Danny Ainge put Daryl Morey in a tough position regarding RFA Paul Reed, but the Philly GM — innovator of the “poison pill” in NBA contracts — has no one to blame but himself.
Daryl Morey and the Philadelphia 76ers matched an offer sheet on Sunday night that the Utah Jazz made to restricted free agent Paul Reed. Outside of the backup center’s fan-favorite status, there isn’t much reason to get worked up over this. After all, Reed’s a player who averaged just north of 10 minutes per game for the first time in his career last season.
But when you break it down, the unfolding saga is equal amounts ridiculous and hilarious. Before we get into the why, here’s a brief timeline of what went down:
First, the Jazz extended a three-year, $23 million offer sheet to Reed, which isn’t outlandish in the slightest. Many believe that if given the opportunity — looking at you, Doc Rivers — Reed could be a more than serviceable backup, if not a starter in the right situation (though likely not in Utah with Walker Kessler in the fold). This is evident by his per-36 numbers of 13.7 points, 12.5 rebounds, 2.2 steals, and 2.4 blocks.
Having signed it on July 8, the Sixers had until Sunday night — 11:59 p.m. ET, to be exact — to match the offer extended to their 2020 second-round draft pick. With Philly fans already on the edge of insanity following another playoff failure and the latest trade rumors surrounding James Harden and Tobias Harris, a mutiny may have been on-hand if the team didn’t match the offer. The team opted to also bring back Montrezl Harrell and sign Mo Bamba in recent days, albeit on vet minimum deals, so folks were already planning for the worst.
Daryl Morey and Co. waited until nearly the last minute, but Philadelphia ultimately matched, bringing Reed back into the Sixers’ rotation.

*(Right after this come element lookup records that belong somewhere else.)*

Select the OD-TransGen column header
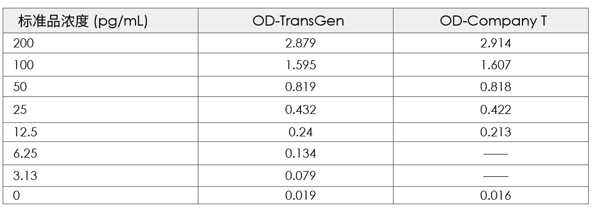Viewport: 594px width, 212px height. tap(295, 21)
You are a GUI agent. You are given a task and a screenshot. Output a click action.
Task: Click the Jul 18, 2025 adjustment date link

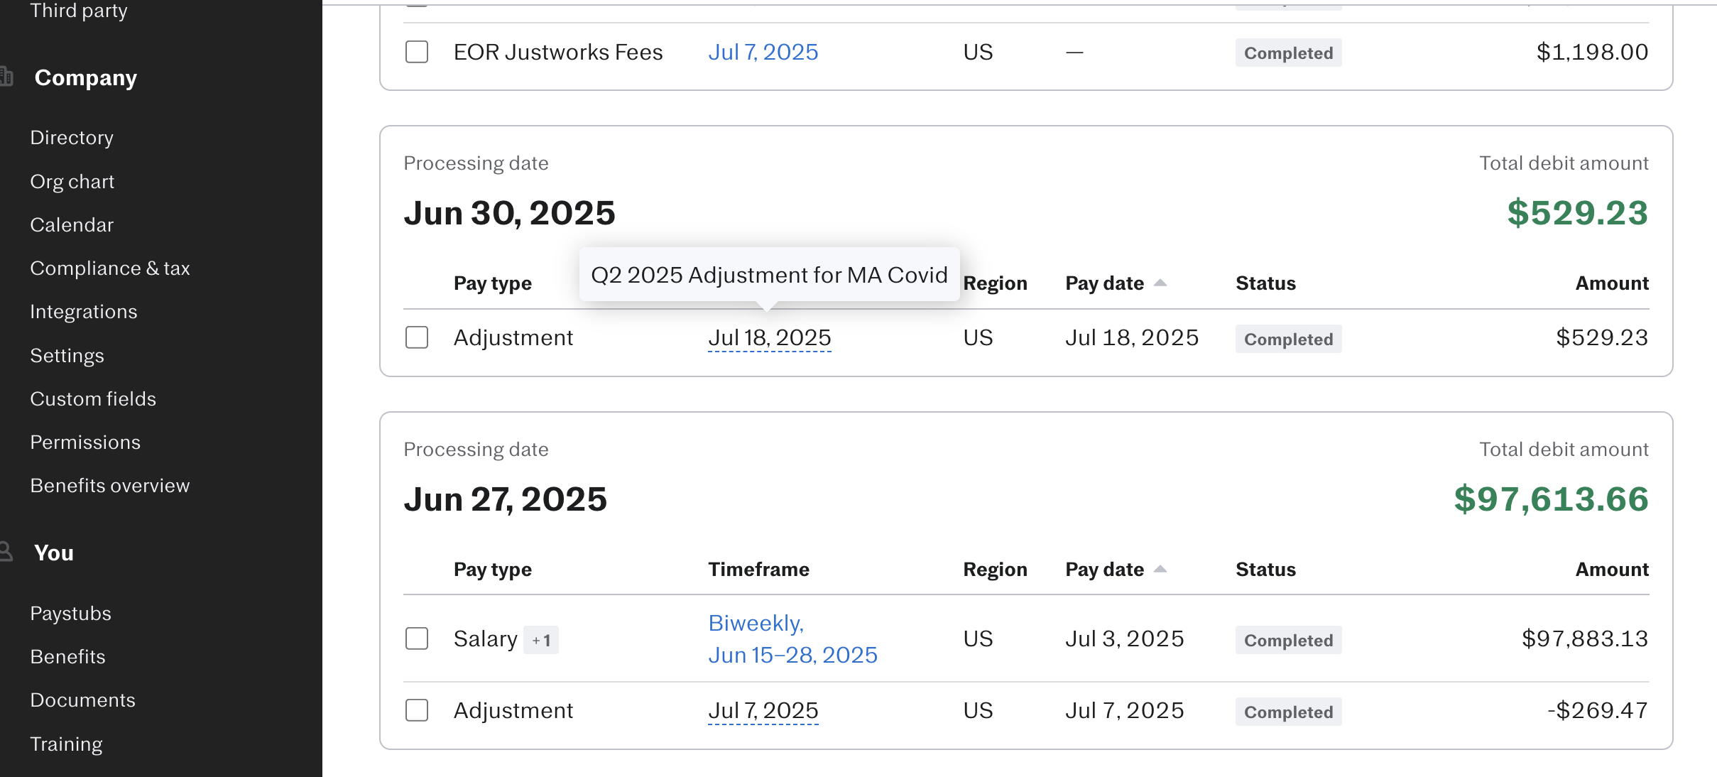point(769,338)
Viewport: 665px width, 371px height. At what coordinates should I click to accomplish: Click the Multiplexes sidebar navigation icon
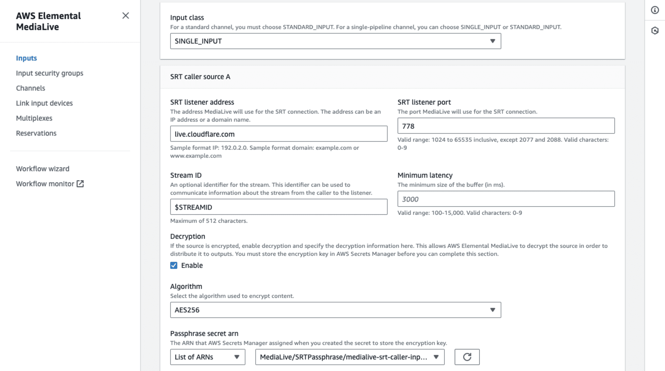pyautogui.click(x=34, y=118)
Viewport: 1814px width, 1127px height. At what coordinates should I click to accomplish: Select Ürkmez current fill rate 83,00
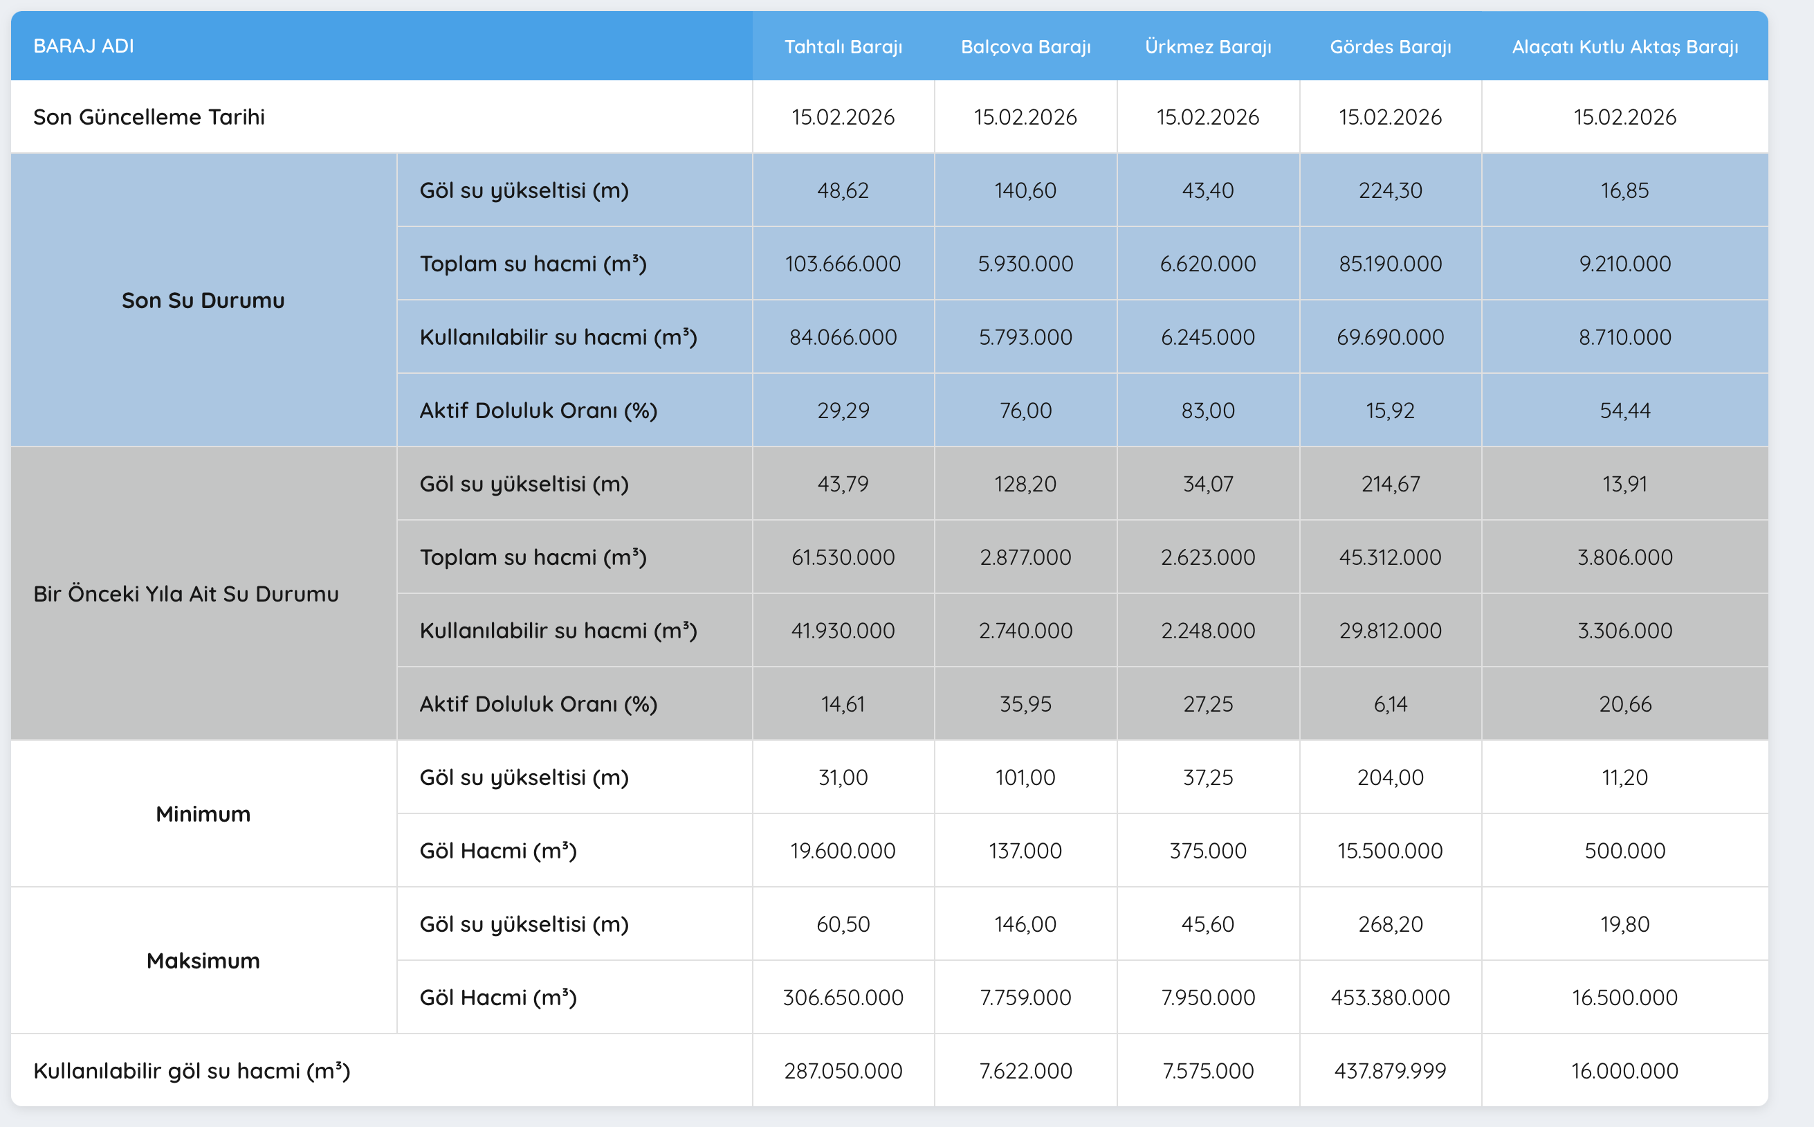(x=1208, y=411)
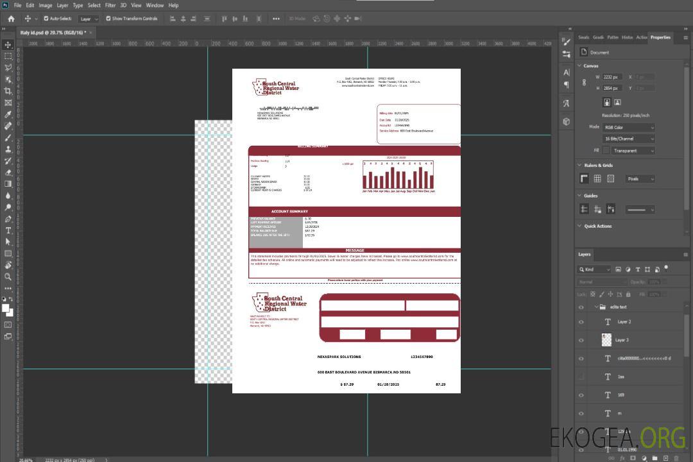The width and height of the screenshot is (693, 462).
Task: Open the Filter menu
Action: click(110, 5)
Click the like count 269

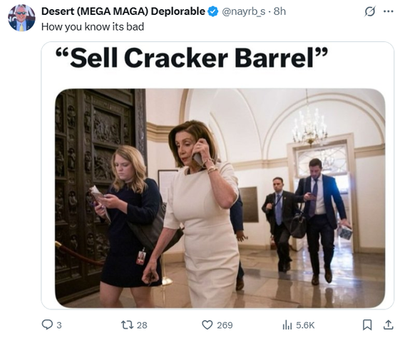pos(225,325)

Philly fans rejoiced, with many excited at the prospect of Reed on a Nick Nurse-run team. But why was this whole scenario just the most utterly ridiculous thing? Let’s take a closer look at that offer sheet Danny Ainge and the Jazz extended to Reed.
On the surface, again, it’s a fair deal that Philadelphia normally may not have hesitated to match if not for the specific provisions that exist within. Just take a look at Woj’s report below:
For the Jazz, this provision likely wouldn’t matter much. Utah winning a first-round playoff series seems unlikely as it rebuilds, despite it battling for a play-in position last season. They’d pay the man for the first season and then revisit the idea of bringing him back after another year of development that puts the team closer to contention.
For the Sixers, however, a team that has made it to the conference semifinals in five of the last six seasons (almost painfully so, as they can’t seem to get over the hump to the ECF), the above detail made matching a bit more difficult for the front office. The expectation is that Philadelphia will advance to the second round of the playoffs this upcoming campaign, and if so, Reed’s contract then becomes guaranteed for the duration of the deal.
Getting a serviceable (and improving) backup center at $8 million per year while maintaining the flexibility to start him in a pinch considering Joel Embiid’s injury history is still a good deal for Philadelphia. Fully guaranteeing it, however, certainly made Morey think twice about matching.
But if Morey has anyone to blame for this, it’s his Houston self. Turn back the clock to 2011. Morey was the GM of the Houston Rockets, looking to make a splash in free agency via unconventional routes. He settled on two restricted free agents in Omer Asik and Jeremy Lin, but there was a twist. Both would eventually sign three-year, $24.3 million offer sheets with the Rockets, but only after their respective teams — the Bulls and the Knicks — declined to match after Morey included what has become known as the “poison pill” provision.
In this provision, $15 million of the respective deals were offloaded to the third and final year. For the Rockets, a team under the cap at the time in the pre-Harden era, this was a non-issue. But for the Bulls and the Knicks, both over the cap at the time, it presented a complicated predicament due to the lack of financial flexibility, ultimately leading to both declining the offer sheets.
Now, with the shoe on the other foot, Morey is finding out first-hand the difficulties those teams experienced thanks to his doings. What makes it even funnier is that Justin Zanik, now the GM of the Jazz, was Asik’s agent when this all went down in 2011. He should be well-versed in the trouble such provisions can cause a front office.
Whether it was Zanik or Ainge — who seems to be at the epicenter of Philly’s demise at all turns as the former GM of the Boston Celtics and now the CEO of Basketball for Utah — who came up with the idea doesn’t really matter, but it’s certainly ironic that both were involved with the target set on Morey.
Those Asik and Lin deals didn’t necessarily age well in Houston, and who knows how this will turn out for Reed in Philadelphia, so it remains to be seen whether matching the unique offer sheet will be viewed as a win or if such provisions will become more popular in the years to come.
But one thing is certain: Morey has no one to blame but himself for having to make this tough decision.